#### TASK PROMPT:
Swap "journey" for "road" in the blog post about the book's new title, and write out the stretch from "I'm in the process" through "difference for artist." with that change.

#### SELECTED PASSAGE:
Thursday, August 4, 2011

Heads up: news about name and blog

"The Art of Art" no longer the English title

The Hebrew title of the book is (and always had been) "The Mechanics of Inspiration", and as it turns out, all native English speakers I spoke to agreed that this makes a better name than "The Art of Art". It's a bit sad for me to let go of "The Art of Art", but there are some really good reasons to do so.

Focusing on a Hebrew blog

I admit I might have started this blog a bit too soon. Many of my Hebrew readers find it hard to read a lot of English text, and the English version of the book is probably only going to be ready in about a year from now. It makes sense then to create and concentrate my efforts in a Hebrew blog, and continue with the English blog in a few months, a short while before the English version comes out.

I'm in the process of making decisions and sorting it all out. I'm definitely going to have to change the blog, change the facebook fan page, and get everybody to join the new blog/page.... Very inconvenient, but I guess I better do it sooner than later, right?

More news soon!

The 1st edition is almost here!

The limited first edition of 200 books is going to be delivered sometime next week. Sorry about the cliche, but this is not the end of the journey, this is the beginning. I'm very excited about getting as many people to read it; I think it can really make a difference for artist.

Good luck!

#### Source data:
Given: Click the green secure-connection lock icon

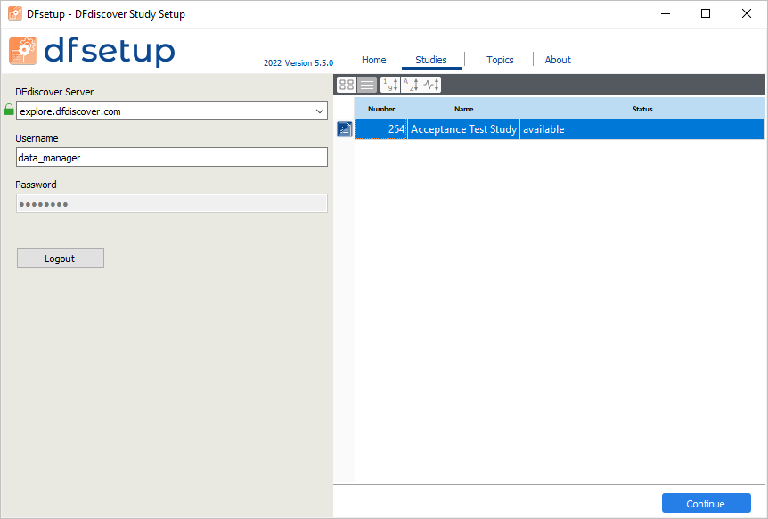Looking at the screenshot, I should click(x=9, y=110).
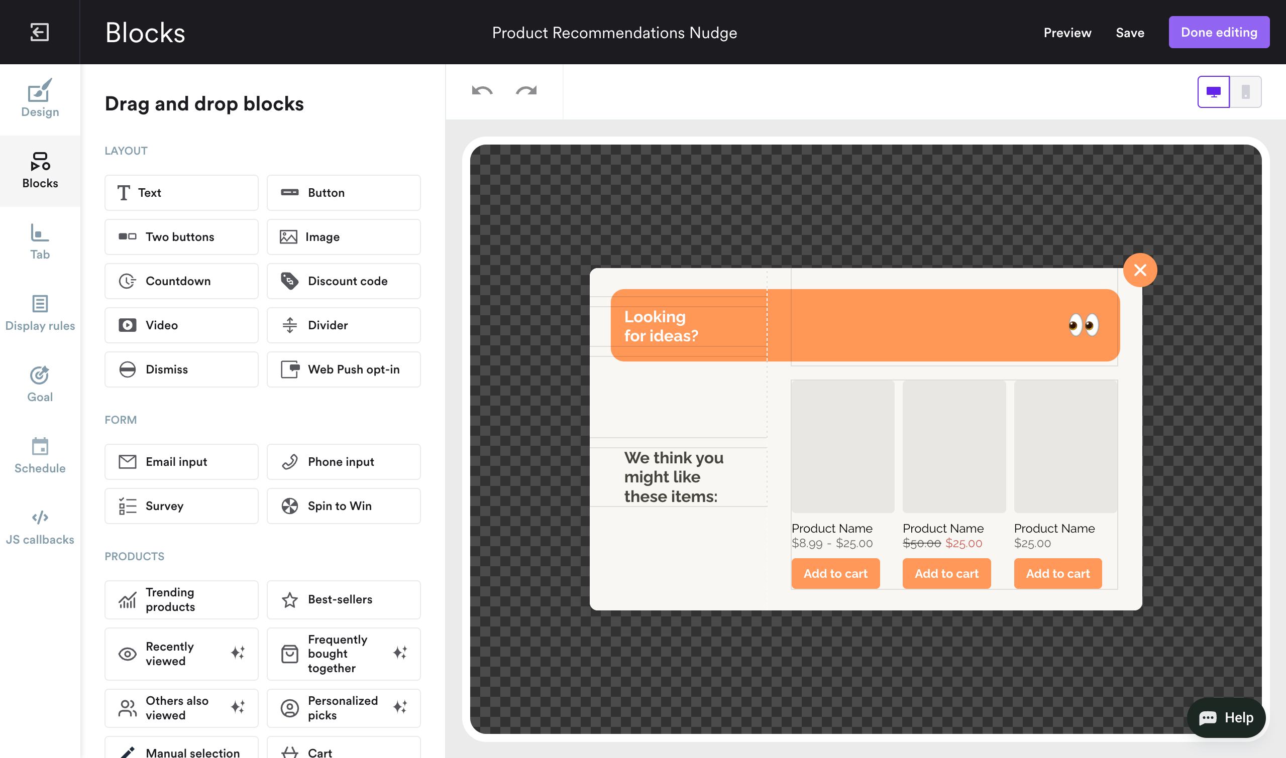Open the Schedule section
This screenshot has height=758, width=1286.
[x=40, y=455]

#### RESPONSE FOR THIS EXERCISE:
I'm in the process of making decisions and sorting it all out. I'm definitely going to have to change the blog, change the facebook fan page, and get everybody to join the new blog/page.... Very inconvenient, but I guess I better do it sooner than later, right?

More news soon!

The 1st edition is almost here!

The limited first edition of 200 books is going to be delivered sometime next week. Sorry about the cliche, but this is not the end of the road, this is the beginning. I'm very excited about getting as many people to read it; I think it can really make a difference for artist.